* Extrait choisi
★ ★ ★
Si tel est le cas j'en suis resté au fait que 1^(1/2) est multivalué et trouve ses solutions dans {-1; 1}.
Dans ce cas comment évaluer 1^(1/2) + 1^(1/2) ? Doit on accepter la valeur 0 comme résultat ?
>
Mais non. Si on prend de telles conventions on ne peut plus rien calculer. Essentiellement x^{1/2}=\sqrt{x} (un réel positif)
Parfois on peut accepter la notation x^{1/2} pour x complexe, justement pour éviter d'utiliser \sqrt qui est tabou, mais en sachant bien que la racine carrée d'un complexe est ambigue.
Je me contenterai de citer Dieudonné dans le texte:
Elements d'analyse, Chapitre 9, Introduction
... Le lecteur ne trouvera, dans ce chapitre aucune allusion aux fonctions dite à valeur multiple ou fonctions multiformes. ... (avec elles) il est impossible d'utiliser les expressions algébriques les plus élémentaires de façon raisonnable, par exemple la relation 2√z=√z+√z n'est certainement pas vraie ....
Heureusement il existe une solution a cette difficulté qui n'a rien à voir avec un tel non sens. Elle a été découverte par Riemann, il y a plus de 100 ans: elle consiste à rétablir l'unicité de la valeur de √z
en doublant pour ainsi dire le domaine de la variable z, de sorte que les deux valeurs de √z correspondent à deux points au lieu d'un seul ....
★ ★ ★
* Données enregistrées
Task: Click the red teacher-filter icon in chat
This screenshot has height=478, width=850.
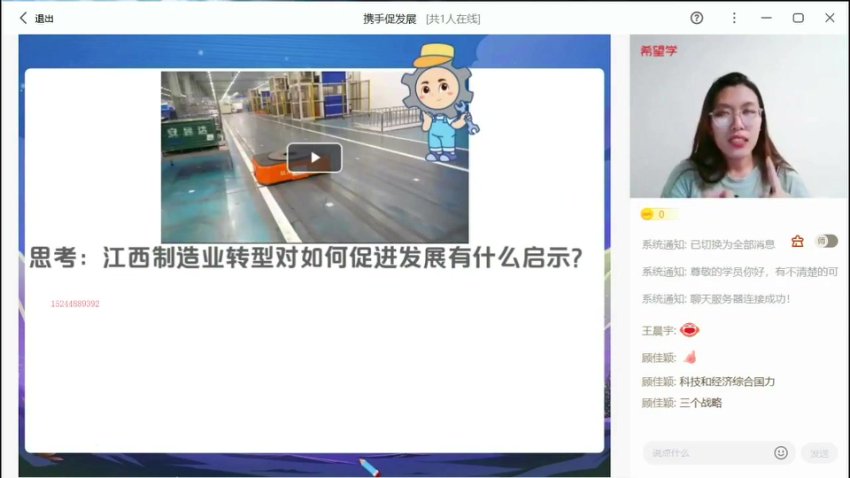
★ ★ ★
* Consigne
Reproduisez à l'identique le passage de l'extrait situé entre « Dans ce cas » et « (un réel positif) », ces deux bornes comprises. La liste ci-dessus est un matériau indépendant de l'extrait.

* Réponse
Dans ce cas comment évaluer 1^(1/2) + 1^(1/2) ? Doit on accepter la valeur 0 comme résultat ?
>
Mais non. Si on prend de telles conventions on ne peut plus rien calculer. Essentiellement x^{1/2}=\sqrt{x} (un réel positif)